_RAG SCHEMA TEST_
Our RAG Schema Test is designed to evaluate how Large Language Models (LLMs) and their search pipelines process information from a webpage. Specifically, we investigate whether these systems prioritize **visible HTML** or **structured data** (such as JSON-LD, Microdata, and OpenGraph) when extracting information and generating responses.
The core premise is to determine which source of truth the AI relies on when both are present or in conflict. This helps us understand the underlying mechanics of how these platforms gather and synthesize information.
The Test Variables
We use a set of eight controlled web pages, each containing a unique combination of data to isolate specific variables. A unique lab token is assigned to each variant to track its performance.
- **Visible HTML Only:** Contains data visible to a human user.
- **Structured Data Only:** (JSON-LD, JSON-LD in the body, Microdata, and OpenGraph) Contains data hidden in the source code
- **Hidden Data:** Data is present but is visually hidden using CSS.
- **Conflicting Data:** The visible HTML and the structured data contain different, conflicting information.
- **Commented Data:** The information is placed within an HTML comment.
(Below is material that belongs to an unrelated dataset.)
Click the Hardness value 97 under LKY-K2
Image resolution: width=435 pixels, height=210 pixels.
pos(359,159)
- **Agreeing Data:** Both the visible HTML and structured data contain the same information.
Experiment Process
The experiment is conducted by a researcher who publishes these controlled pages in a secure, isolated environment. We then use pre-defined prompts in AI search platforms like ChatGPT to query for the unique lab token on each page. The AI's response is then logged and analyzed for two key metrics:
- **Extraction Correctness:** Did the AI successfully extract the correct token?
- **Citation Rates:** Did the AI reference the source page in its response?
By comparing the results across all eight variants, we can determine the extraction correctness and citation rates, which provides a clear benchmark of the platform's performance and data handling preferences.